Trainee: An animal undergoing training to become a service animal. A trainee will be housebroken and fully socialized. To be fully socialized means the animal will not, except under rare occasions, bark, yip, growl or make disruptive noises; will have a good temperament and disposition; will not be aggressive. A trainee will be under control of the handler, who may or may not have a disability. If the trainee begins to show improper behavior, the handler will act immediately to correct the animal or will remove the animal from the premises.
Disruption: The partner of an animal that is unruly or disruptive (e.g., barking, running around, bringing attention to itself) may be asked to remove the animal from university facilities. If the improper behavior happens repeatedly, the partner may be told not to bring the animal into any university facility until the partner takes significant steps to mitigate the behavior. Mitigation can include muzzling a barking animal or refresher training for both the animal and the partner.

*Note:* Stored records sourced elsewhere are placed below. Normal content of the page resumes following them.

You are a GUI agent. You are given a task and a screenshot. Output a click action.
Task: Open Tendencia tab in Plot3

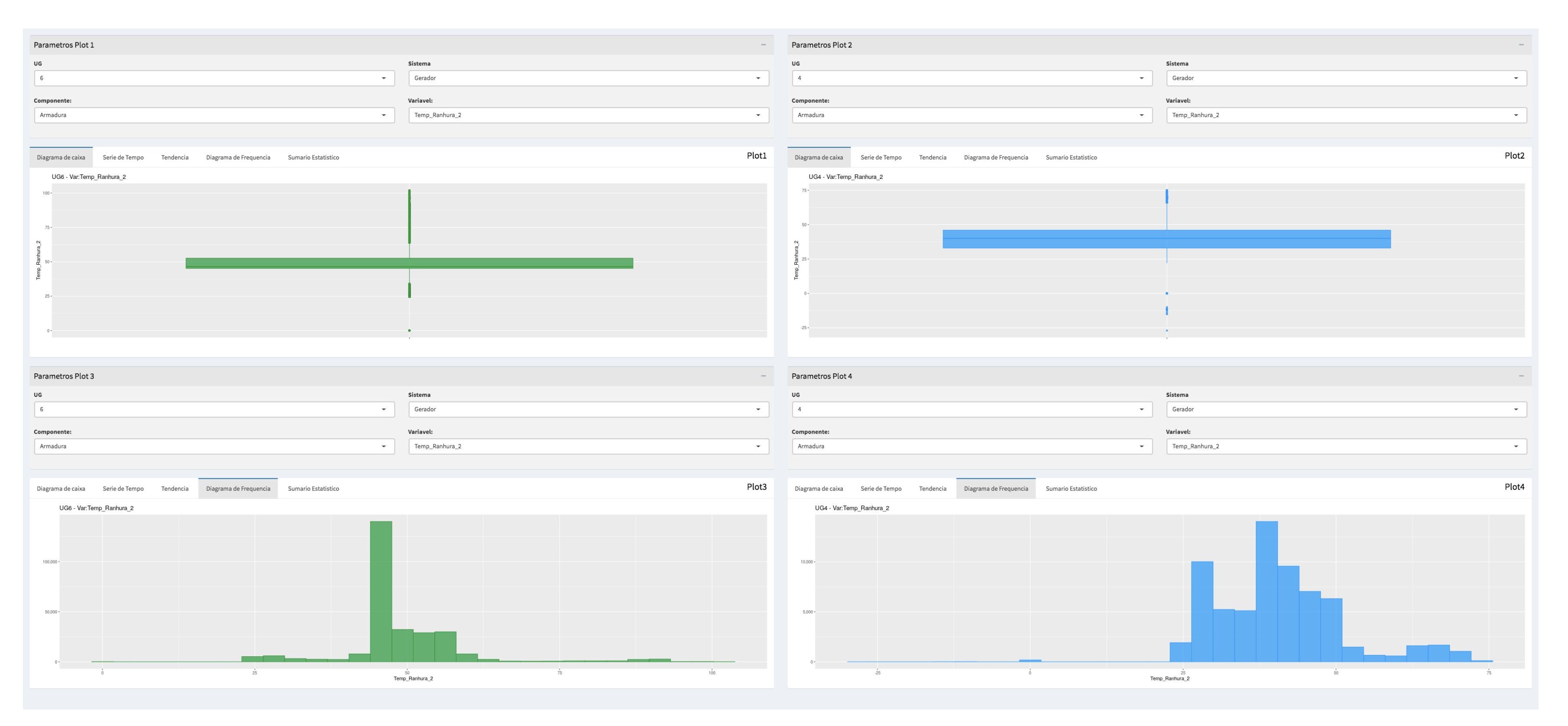(x=175, y=489)
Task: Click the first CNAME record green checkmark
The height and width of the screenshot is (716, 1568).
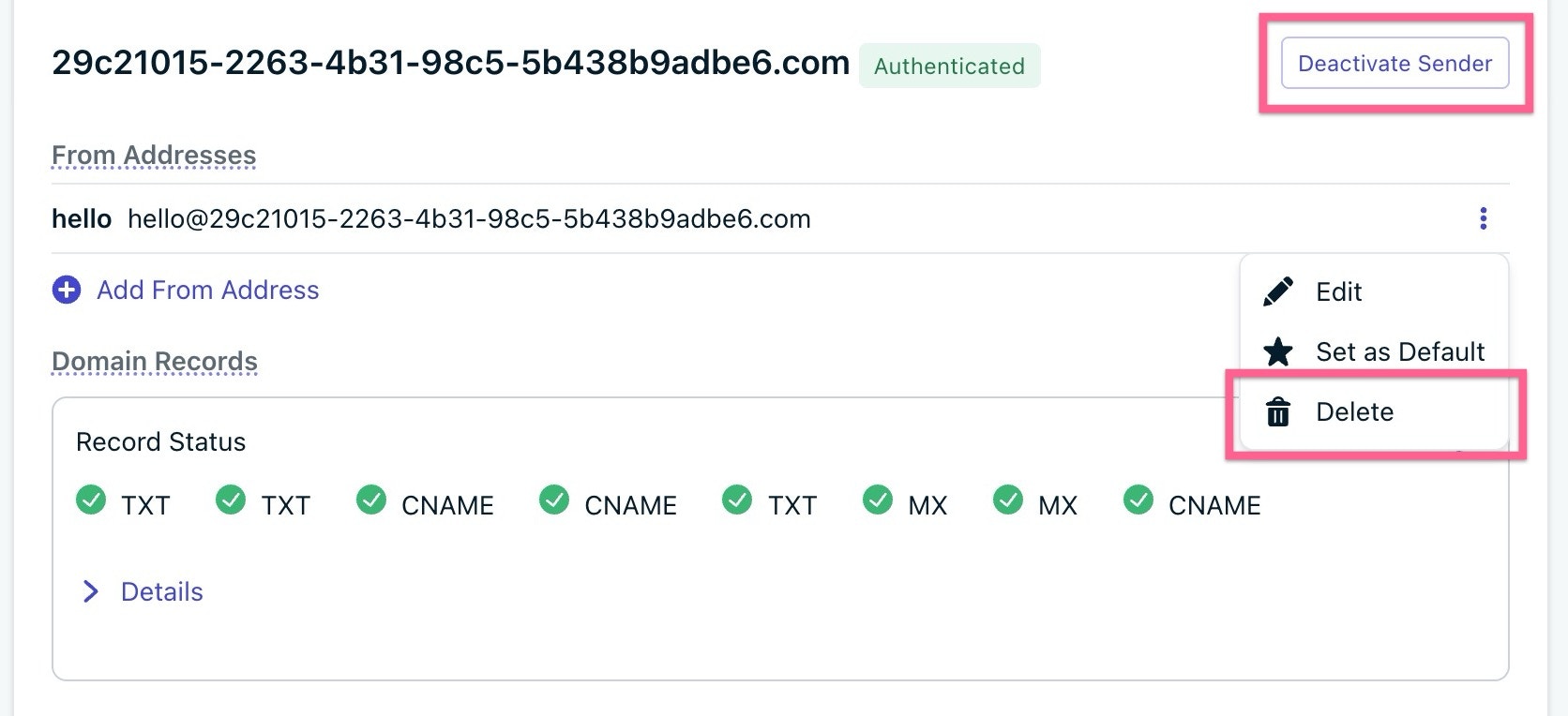Action: [x=371, y=500]
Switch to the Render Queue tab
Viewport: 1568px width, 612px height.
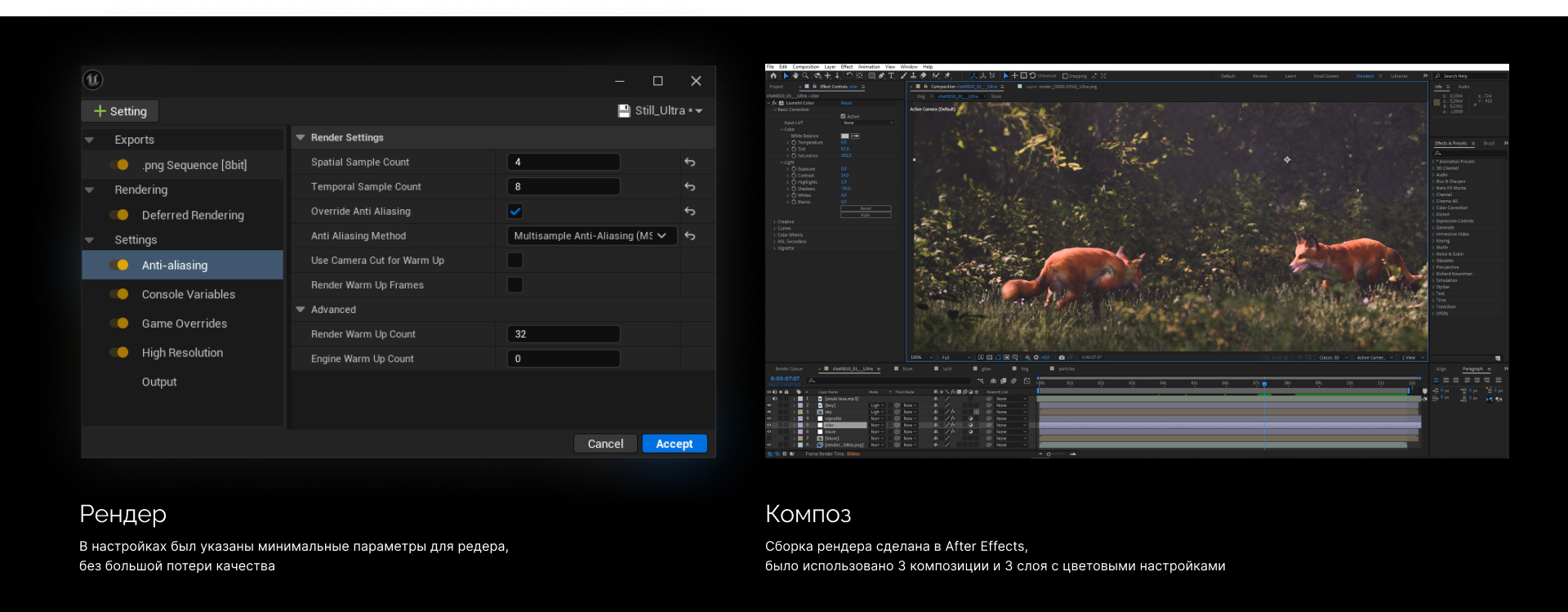pos(788,369)
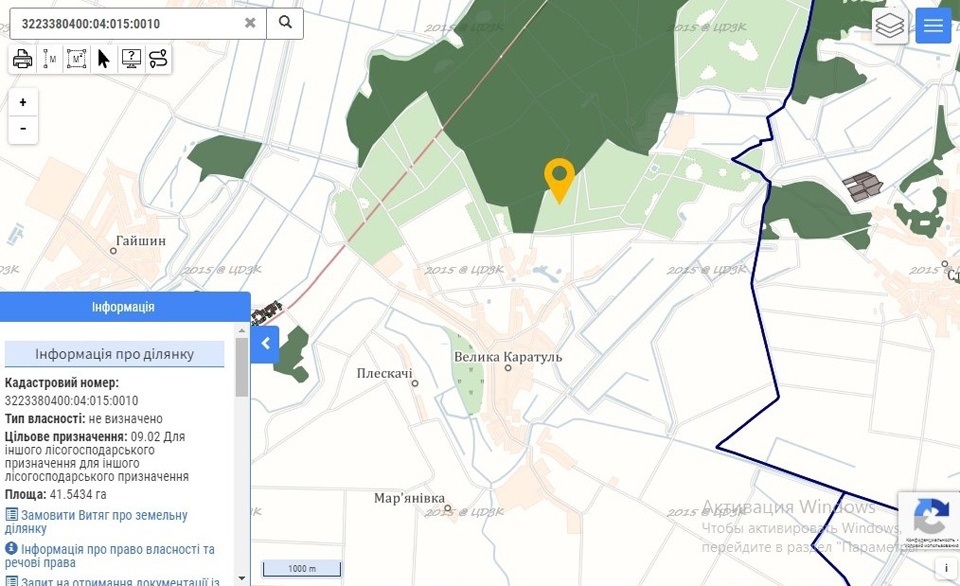Open the monitor help icon
Image resolution: width=960 pixels, height=586 pixels.
point(131,59)
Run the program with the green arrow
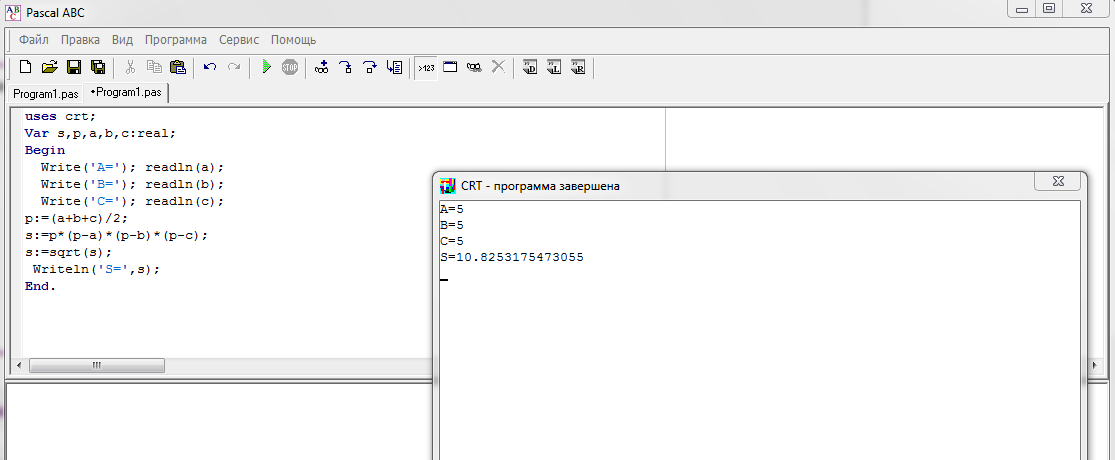 click(x=266, y=67)
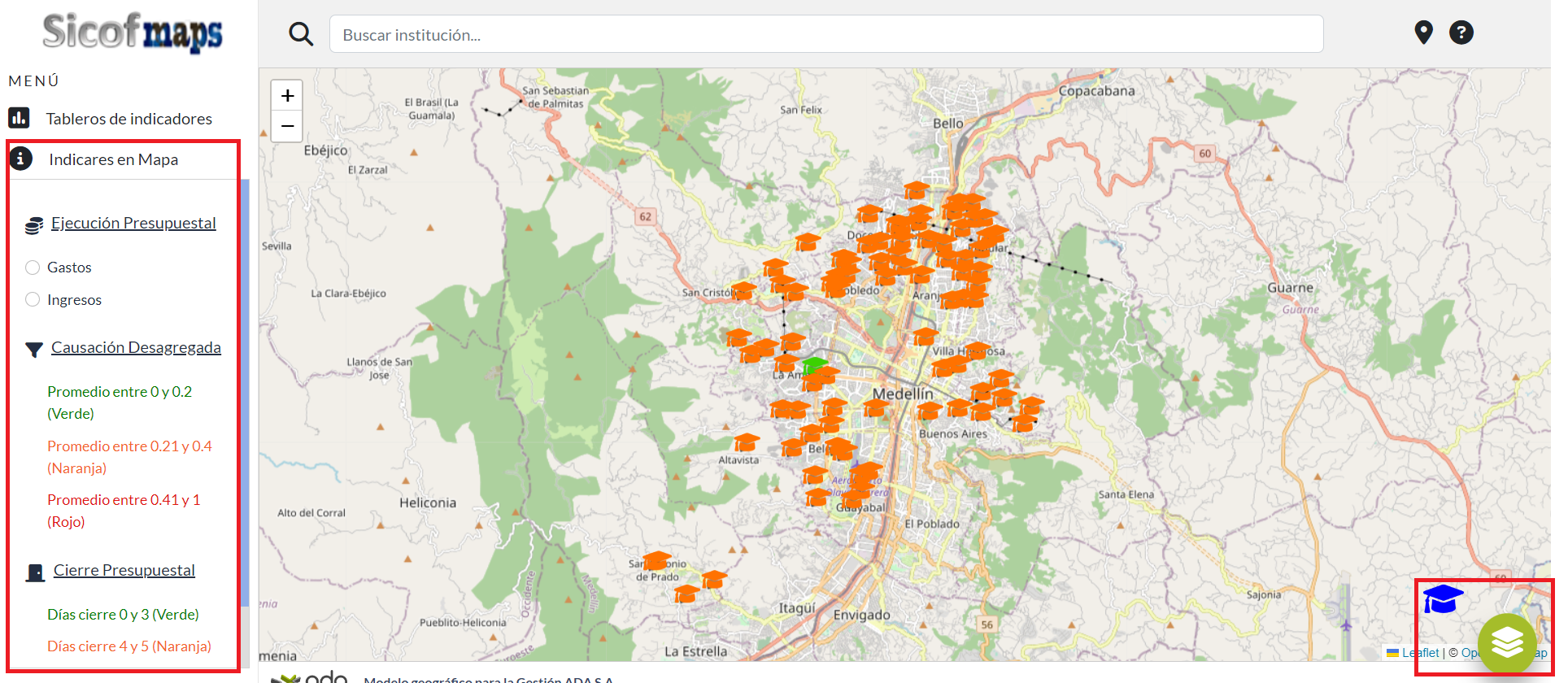Click the Tableros de indicadores chart icon
1568x683 pixels.
tap(20, 118)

Cleanliness: Partners with animals that are unclean, noisome and or bedraggled may be asked to leave university facilities. An animal that becomes wet from walking in the rain or mud or from being splashed on by a passing automobile, but is otherwise clean, should be considered a clean animal. Animals that shed in the spring sometimes look bedraggled. If the animal in question usually is well groomed, consider the animal tidy even though its spring coat is uneven and messy appearing or it has become wet from weather or weather-related incidents.
Research Laboratories: The natural organisms carried by dogs and other animals may negatively affect the outcome of the research. At the same time, the chemicals and/or organisms used in the research may be harmful to service animals.**
Areas Where There is a Danger to the Service Animal: Any room, including a classroom, where there are sharp metal cuttings or other sharp objects on the floor or protruding from a surface; where there is hot material on the floor; where there is a high level of dust; or where there is moving machinery is off-limits to service animals. (e.g., mechanical rooms, custodial closers, wood shops, metal/machine shops)**
**Professors may make exceptions on a case by case basis. The final decision shall be made based on the nature of research or machinery and the best interest of the animal.
Any partner dissatisfied with a decision made concerning a service animal should contact the University Equal Opportunity and Title IX office and follow the University of Nevada, Reno ADA Accommodation Appeal/Grievance Procedure.